Requirement: Every line holding the string "since" should be copied from the listing.

Recorded data:
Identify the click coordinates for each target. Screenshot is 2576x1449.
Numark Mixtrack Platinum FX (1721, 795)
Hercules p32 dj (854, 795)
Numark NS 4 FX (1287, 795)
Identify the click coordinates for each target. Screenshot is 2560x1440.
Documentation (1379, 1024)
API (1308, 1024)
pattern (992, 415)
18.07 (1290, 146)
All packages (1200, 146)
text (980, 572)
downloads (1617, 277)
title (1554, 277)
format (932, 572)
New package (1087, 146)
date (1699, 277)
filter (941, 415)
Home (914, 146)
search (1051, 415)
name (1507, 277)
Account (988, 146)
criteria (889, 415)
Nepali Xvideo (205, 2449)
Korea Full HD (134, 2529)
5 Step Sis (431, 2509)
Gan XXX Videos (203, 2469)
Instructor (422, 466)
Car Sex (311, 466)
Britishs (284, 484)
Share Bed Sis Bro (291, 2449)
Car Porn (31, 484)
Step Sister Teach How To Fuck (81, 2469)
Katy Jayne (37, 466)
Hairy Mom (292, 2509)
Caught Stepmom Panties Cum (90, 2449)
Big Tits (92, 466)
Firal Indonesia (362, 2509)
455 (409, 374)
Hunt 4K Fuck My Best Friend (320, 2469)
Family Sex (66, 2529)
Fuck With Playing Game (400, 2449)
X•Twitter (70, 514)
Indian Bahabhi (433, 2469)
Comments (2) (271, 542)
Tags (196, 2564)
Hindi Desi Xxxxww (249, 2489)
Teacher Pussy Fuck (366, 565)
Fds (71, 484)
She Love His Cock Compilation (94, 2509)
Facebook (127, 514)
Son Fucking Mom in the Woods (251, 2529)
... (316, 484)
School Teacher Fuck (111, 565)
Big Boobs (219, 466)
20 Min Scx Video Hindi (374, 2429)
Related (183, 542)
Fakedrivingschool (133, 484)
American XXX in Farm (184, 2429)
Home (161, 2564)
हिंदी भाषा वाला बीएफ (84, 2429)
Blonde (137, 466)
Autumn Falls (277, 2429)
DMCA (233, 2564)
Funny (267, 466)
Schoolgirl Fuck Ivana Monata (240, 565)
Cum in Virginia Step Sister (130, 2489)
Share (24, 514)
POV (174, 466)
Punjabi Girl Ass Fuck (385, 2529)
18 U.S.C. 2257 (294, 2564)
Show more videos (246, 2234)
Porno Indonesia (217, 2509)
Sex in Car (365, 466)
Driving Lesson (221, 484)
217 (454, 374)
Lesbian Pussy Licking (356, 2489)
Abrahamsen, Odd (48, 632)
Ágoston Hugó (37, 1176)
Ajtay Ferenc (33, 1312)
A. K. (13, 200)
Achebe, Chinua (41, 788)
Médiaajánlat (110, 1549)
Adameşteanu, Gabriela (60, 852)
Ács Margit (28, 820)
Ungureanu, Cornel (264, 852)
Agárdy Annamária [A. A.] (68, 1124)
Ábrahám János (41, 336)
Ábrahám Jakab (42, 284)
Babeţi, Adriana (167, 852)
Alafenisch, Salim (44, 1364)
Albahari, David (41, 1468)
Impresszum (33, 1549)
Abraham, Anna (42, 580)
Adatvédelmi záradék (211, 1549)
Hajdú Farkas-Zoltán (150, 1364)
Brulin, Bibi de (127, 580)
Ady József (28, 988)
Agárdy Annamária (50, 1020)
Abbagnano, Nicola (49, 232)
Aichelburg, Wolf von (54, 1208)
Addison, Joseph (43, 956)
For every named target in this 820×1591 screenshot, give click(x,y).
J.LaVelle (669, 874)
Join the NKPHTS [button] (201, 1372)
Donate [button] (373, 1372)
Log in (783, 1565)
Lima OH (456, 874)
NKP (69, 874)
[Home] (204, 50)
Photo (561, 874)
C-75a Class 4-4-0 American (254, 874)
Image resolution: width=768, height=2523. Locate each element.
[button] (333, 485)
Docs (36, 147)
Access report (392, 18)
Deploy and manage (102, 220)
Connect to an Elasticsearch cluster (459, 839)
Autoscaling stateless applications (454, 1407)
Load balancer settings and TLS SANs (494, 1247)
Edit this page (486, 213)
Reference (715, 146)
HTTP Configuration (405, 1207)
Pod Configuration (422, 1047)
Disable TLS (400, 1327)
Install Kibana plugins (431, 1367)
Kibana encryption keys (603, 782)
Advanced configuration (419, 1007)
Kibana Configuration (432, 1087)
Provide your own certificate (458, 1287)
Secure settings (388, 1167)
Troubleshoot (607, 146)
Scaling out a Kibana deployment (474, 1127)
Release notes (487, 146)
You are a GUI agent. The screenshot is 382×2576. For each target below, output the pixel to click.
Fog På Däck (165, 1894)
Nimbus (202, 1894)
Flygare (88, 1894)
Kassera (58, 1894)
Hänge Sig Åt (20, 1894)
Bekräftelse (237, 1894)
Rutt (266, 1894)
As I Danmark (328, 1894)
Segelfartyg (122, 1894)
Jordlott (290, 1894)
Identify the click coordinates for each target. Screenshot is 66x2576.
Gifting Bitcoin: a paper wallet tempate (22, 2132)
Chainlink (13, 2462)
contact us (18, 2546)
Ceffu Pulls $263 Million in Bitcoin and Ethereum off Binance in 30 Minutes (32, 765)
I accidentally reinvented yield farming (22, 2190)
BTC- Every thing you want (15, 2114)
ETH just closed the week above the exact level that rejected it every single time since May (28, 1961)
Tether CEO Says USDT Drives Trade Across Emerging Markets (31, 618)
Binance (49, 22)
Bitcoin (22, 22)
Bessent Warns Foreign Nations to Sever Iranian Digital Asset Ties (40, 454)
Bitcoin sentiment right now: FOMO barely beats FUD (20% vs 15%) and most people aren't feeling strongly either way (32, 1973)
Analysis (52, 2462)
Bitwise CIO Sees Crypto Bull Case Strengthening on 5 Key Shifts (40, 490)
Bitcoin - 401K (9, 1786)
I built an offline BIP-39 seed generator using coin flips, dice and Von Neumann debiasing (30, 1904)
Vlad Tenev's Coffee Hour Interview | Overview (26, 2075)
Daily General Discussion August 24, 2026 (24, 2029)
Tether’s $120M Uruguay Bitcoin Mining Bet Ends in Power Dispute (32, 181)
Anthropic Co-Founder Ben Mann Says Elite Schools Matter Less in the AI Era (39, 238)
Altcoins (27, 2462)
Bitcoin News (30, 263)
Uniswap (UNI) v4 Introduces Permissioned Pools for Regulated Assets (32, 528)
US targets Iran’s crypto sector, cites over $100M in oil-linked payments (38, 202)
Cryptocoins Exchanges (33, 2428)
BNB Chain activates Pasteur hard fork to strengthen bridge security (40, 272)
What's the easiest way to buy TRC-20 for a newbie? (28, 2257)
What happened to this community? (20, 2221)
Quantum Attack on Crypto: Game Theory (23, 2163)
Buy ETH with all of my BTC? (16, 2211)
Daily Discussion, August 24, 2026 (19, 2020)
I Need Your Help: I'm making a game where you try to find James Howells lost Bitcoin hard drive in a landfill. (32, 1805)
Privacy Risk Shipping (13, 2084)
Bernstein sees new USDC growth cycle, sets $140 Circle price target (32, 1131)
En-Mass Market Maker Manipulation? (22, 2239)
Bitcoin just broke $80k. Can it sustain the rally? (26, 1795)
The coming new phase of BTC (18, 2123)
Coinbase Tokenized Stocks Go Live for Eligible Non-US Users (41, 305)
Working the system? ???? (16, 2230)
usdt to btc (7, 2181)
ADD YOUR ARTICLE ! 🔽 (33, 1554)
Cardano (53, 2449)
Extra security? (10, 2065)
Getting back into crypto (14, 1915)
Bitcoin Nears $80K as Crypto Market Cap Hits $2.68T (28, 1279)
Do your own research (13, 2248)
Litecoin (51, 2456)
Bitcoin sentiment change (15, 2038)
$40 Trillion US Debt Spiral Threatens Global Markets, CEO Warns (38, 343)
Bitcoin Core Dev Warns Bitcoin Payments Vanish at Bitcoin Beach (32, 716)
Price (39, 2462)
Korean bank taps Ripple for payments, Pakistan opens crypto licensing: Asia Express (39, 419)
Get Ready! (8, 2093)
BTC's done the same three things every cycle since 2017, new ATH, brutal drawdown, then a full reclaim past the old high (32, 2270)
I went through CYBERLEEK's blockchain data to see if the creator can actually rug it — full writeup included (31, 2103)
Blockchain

Your solution:
ETH just closed the week above the exact level that rejected it every single time since May (28, 1961)
BTC's done the same three things every cycle since 2017, new ATH, brutal drawdown, then a full reclaim past the old high (32, 2270)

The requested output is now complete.